Boudoir Photographer Shares Heartfelt Email from a Client’s Husband After His Wife Asked for Retouch.
Victoria Caroline Haltom, the boudoir photographer who shared a now-viral email from a client’s husband who was upset his wife’s photos were retouched, says the story can serve as a reminder for women to embrace their bodies and lovers to embrace their significant others. Looking to “spice” up their marriage, a Texan woman hired a boudoir photographer to gift her husband of more than 20 years pictures of herself looking sexy and flawless.
The mother-of-three, who was in her 40s, had told photographer Victoria Caroline Haltom: ‘I want you to photoshop all of my cellulite, all of my angry red stretch marks, ALL of my fat, and all of my wrinkles… just make it go away. In the note, which Haltom shared on her business’ Facebook page earlier this week, the unidentified husband wrote that seeing the retouched images of his wife – which she’d requested – made him realize that he needed to be more vocal with his affection for the woman. “She is in her forties, married, with children,” Haltom says. “She wanted her husband to be able to see her within the constraints of what society portrays as ‘beautiful.’ ” Haltom says she spent weeks working to make the images fit the client’s specifications. I want to feel gorgeous just ONCE.’ Writing on her Facebook page, Victoria said: ‘I went home, made every last stretch mark disappear, smoothed out every dimple of cellulite, took away every wrinkle.

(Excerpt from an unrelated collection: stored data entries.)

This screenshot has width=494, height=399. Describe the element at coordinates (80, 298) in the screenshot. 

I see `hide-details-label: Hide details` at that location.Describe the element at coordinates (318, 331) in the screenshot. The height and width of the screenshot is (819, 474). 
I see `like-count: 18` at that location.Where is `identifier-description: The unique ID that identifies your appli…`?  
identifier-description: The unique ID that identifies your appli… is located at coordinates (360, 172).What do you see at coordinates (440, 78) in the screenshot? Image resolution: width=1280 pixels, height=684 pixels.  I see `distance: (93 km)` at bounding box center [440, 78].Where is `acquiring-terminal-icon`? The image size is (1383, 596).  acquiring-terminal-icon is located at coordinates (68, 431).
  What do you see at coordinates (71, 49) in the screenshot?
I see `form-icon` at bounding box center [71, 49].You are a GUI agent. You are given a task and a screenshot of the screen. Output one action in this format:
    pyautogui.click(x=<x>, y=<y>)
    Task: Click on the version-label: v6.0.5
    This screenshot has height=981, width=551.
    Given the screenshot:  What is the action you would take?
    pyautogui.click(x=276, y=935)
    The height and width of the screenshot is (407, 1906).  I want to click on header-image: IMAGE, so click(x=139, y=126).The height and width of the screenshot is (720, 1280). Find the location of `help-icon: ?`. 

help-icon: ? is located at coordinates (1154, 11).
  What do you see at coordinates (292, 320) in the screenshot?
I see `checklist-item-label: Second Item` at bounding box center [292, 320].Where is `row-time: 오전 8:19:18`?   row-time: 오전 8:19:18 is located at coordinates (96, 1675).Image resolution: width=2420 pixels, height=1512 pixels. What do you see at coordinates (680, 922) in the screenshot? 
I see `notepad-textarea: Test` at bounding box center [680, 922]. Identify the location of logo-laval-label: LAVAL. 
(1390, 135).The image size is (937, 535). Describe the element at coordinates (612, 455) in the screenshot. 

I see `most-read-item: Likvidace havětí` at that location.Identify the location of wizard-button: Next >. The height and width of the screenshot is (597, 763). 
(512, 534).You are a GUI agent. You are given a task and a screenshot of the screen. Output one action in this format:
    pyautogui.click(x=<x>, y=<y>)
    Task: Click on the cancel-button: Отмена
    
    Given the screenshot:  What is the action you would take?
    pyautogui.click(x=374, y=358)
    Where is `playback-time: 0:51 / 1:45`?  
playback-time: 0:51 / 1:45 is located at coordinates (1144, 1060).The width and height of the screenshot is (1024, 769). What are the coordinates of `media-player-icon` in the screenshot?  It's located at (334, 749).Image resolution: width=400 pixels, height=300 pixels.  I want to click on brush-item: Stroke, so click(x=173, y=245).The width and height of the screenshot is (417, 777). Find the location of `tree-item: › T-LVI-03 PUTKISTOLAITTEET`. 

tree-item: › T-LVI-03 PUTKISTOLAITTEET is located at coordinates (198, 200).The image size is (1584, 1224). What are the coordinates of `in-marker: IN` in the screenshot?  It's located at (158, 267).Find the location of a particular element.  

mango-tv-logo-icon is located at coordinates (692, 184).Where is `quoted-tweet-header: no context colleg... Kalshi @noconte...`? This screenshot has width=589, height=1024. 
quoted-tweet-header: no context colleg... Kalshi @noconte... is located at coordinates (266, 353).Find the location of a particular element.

The woman, in her mid-forties who was “a curvy, beautiful size 18”, requested for all “cellulite, stretch marks, fat and wrinkles” to be photoshopped. After receiving the email, she says she immediately felt a range of emotions. “Of course, my heart sank because I was saddened that all my hard work wasn’t what he had been looking for,” she tells PEOPLE. “But then, I realized that he gave me just as big of a gift as he told me I had given him. You made every one of her ‘flaws’ disappear…and while I’m sure this is exactly what she asked you to do, it took away everything that makes up our life.” “When you took away her stretch marks, you took away the documentation of my children. She hears it so seldom, that she actually thought these photoshopped images are what I wanted and needed her to look like.” Speaking to My San Antonio, Ms Haltom said she was not expecting her post to gather so much attention overnight and overall the post reportedly has 200,000 ‘likes’ and been shared around 180,000 times. She says most women, like the client in question, arrive nervous and doubtful, but growing in confidence through the experience. “Once they see their photos, watching their face light up with emotion reminds me that I am doing exactly what I was put on this Earth to do,” she says.
He closed his note to Halton taking responsibility for not telling his wife often enough how beautiful she was. “I have to do better, and for the rest of my days I am going to celebrate her in all her imperfectness,” he wrote. Carolyn Ross, who specializes in eating disorders, wrote in 2012 on Psych Central that “80 percent of women in the U.S. are dissatisfied with their appearance.” “What most people still don’t realize is that the majority of the pictures they see in magazines are altered in some way and that looking like their role models is physically impossible,” she wrote. “It is a setup for self-hatred.” Halton’s Facebook post resonated with men and women online, and was shared widely. Winslet, during an appearance on “Running Wild with Bear Grylls” in July said that she stands her teenage daughter in front of the mirror and says: “We are so lucky we have a shape.